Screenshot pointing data
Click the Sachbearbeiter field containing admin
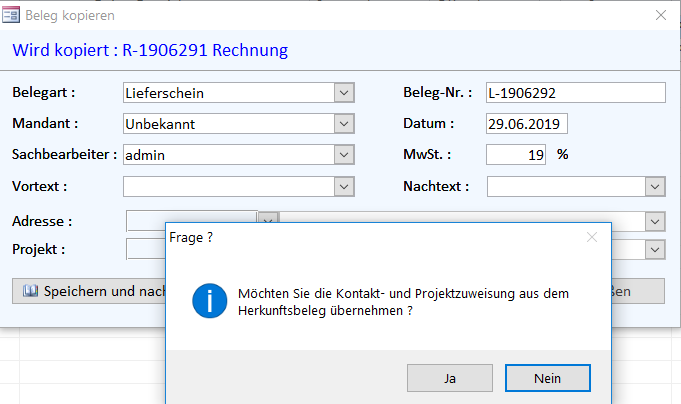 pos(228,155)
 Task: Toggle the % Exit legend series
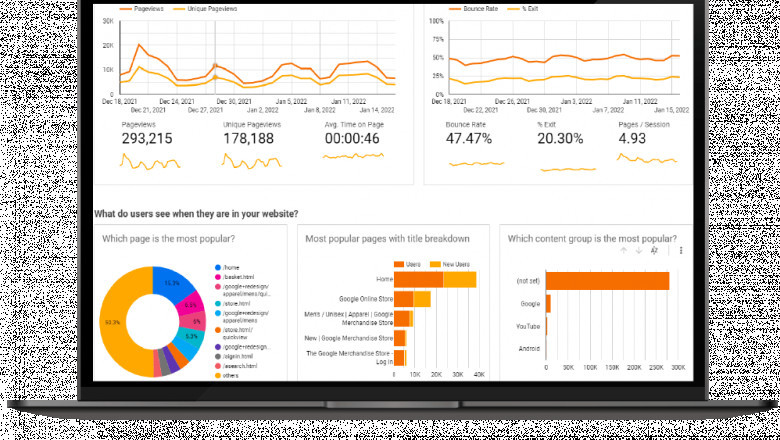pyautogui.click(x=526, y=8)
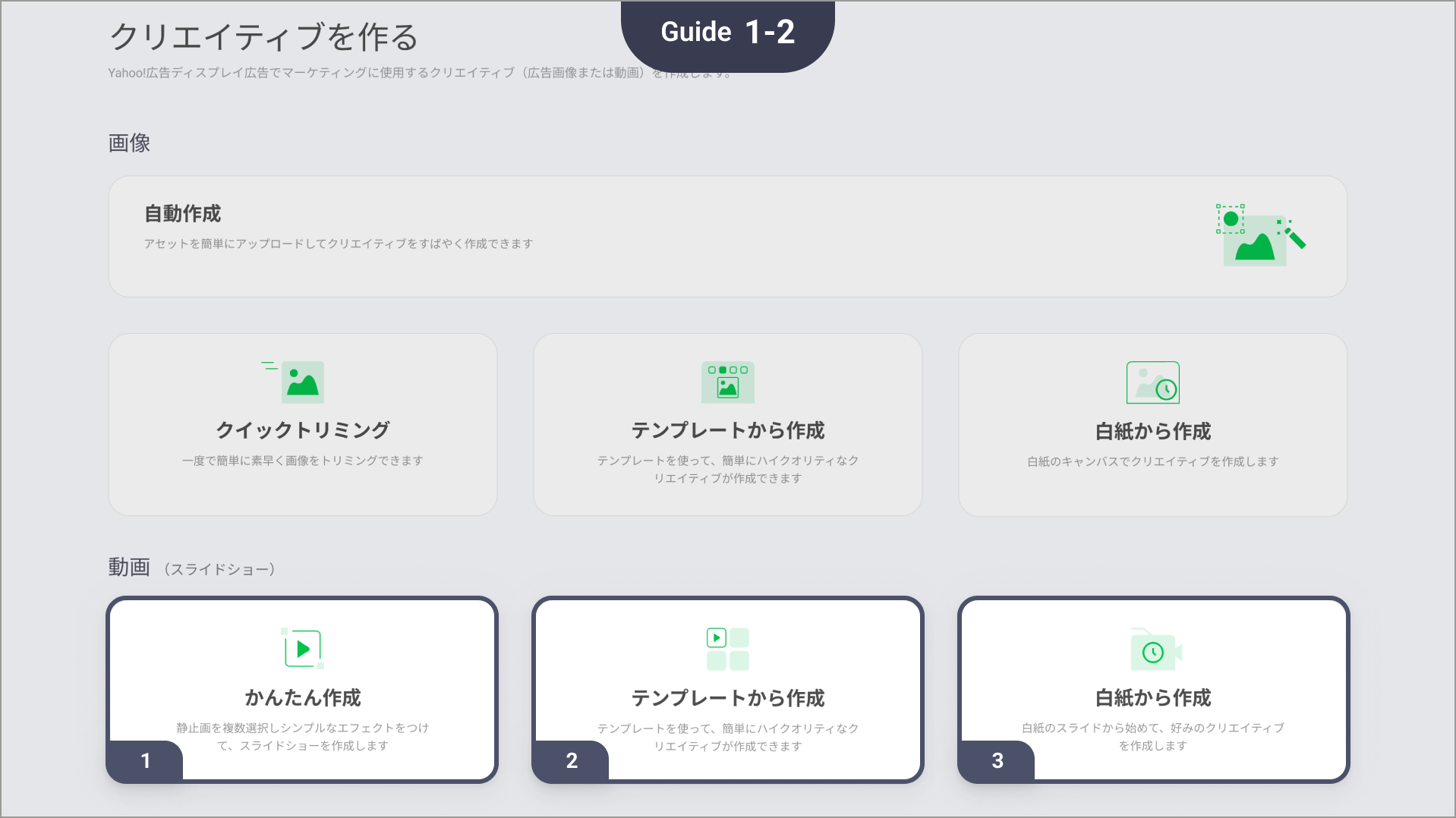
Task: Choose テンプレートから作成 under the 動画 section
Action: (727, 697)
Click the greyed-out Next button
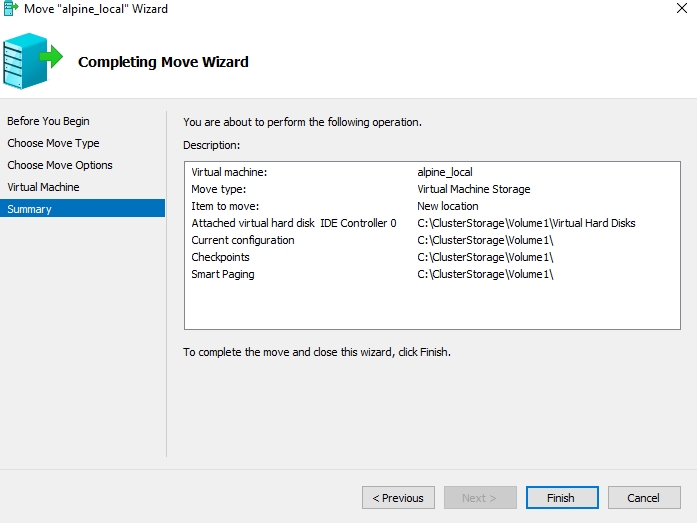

__Objective__
Please turn the material above into a Markdown table with the columns n and Line, one numbered row per line, skipping blank lines. Leave the pictures out of the answer.

__Task result__
| n | Line |
|---|---|
| 1 | Click the Sachbearbeiter field containing admin |
| 2 |  pos(228,155) |
| 3 |  Task: Toggle the % Exit legend series |
| 4 | pyautogui.click(x=526, y=8) |
| 5 | Task: Choose テンプレートから作成 under the 動画 section |
| 6 | Action: (727, 697) |
| 7 | Click the greyed-out Next button |